Marinate the chicken: In a bowl, combine olive oil, lemon juice, minced garlic, cumin, paprika, coriander, turmeric, cinnamon, cayenne (if using), salt, and pepper. Add the chicken breasts and coat thoroughly. Let the chicken marinate in the fridge for at least 30 minutes, or up to 2 hours.
- Cook the chicken: Preheat the grill or a skillet over medium-high heat. Grill the chicken for 5-7 minutes per side, or until the chicken reaches an internal temperature of 165°F (74°C). Let the chicken rest for a few minutes before slicing it into thin strips.
- Prepare the salad: Combine the diced cucumber, cherry tomatoes, sliced red onion, chopped parsley or cilantro, and shredded lettuce or greens in a large bowl.
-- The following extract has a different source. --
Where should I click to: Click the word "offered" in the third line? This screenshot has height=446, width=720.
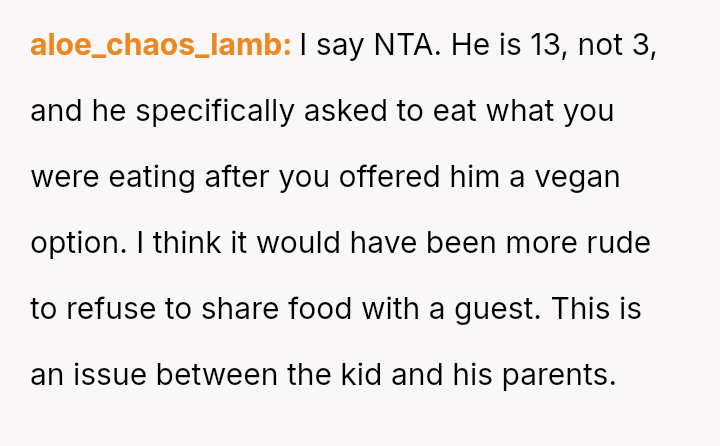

Toss to combine.
- Make the tzatziki sauce: In a small bowl, mix the Greek yogurt, lemon juice, olive oil, minced garlic, fresh dill, salt, and pepper until smooth. Adjust seasoning to taste.
- Make the tahini dressing: In another small bowl, whisk together tahini, lemon juice, olive oil, and water until smooth. Add water to reach desired consistency. Season with salt and pepper.
- Assemble the bowls: Divide the salad mixture into 4 bowls. Top each with sliced chicken, a dollop of tzatziki, and a drizzle of tahini dressing. Garnish with additional parsley or cilantro if desired.
- Serve: Serve immediately, or refrigerate for meal prep. Enjoy cold or at room temperature.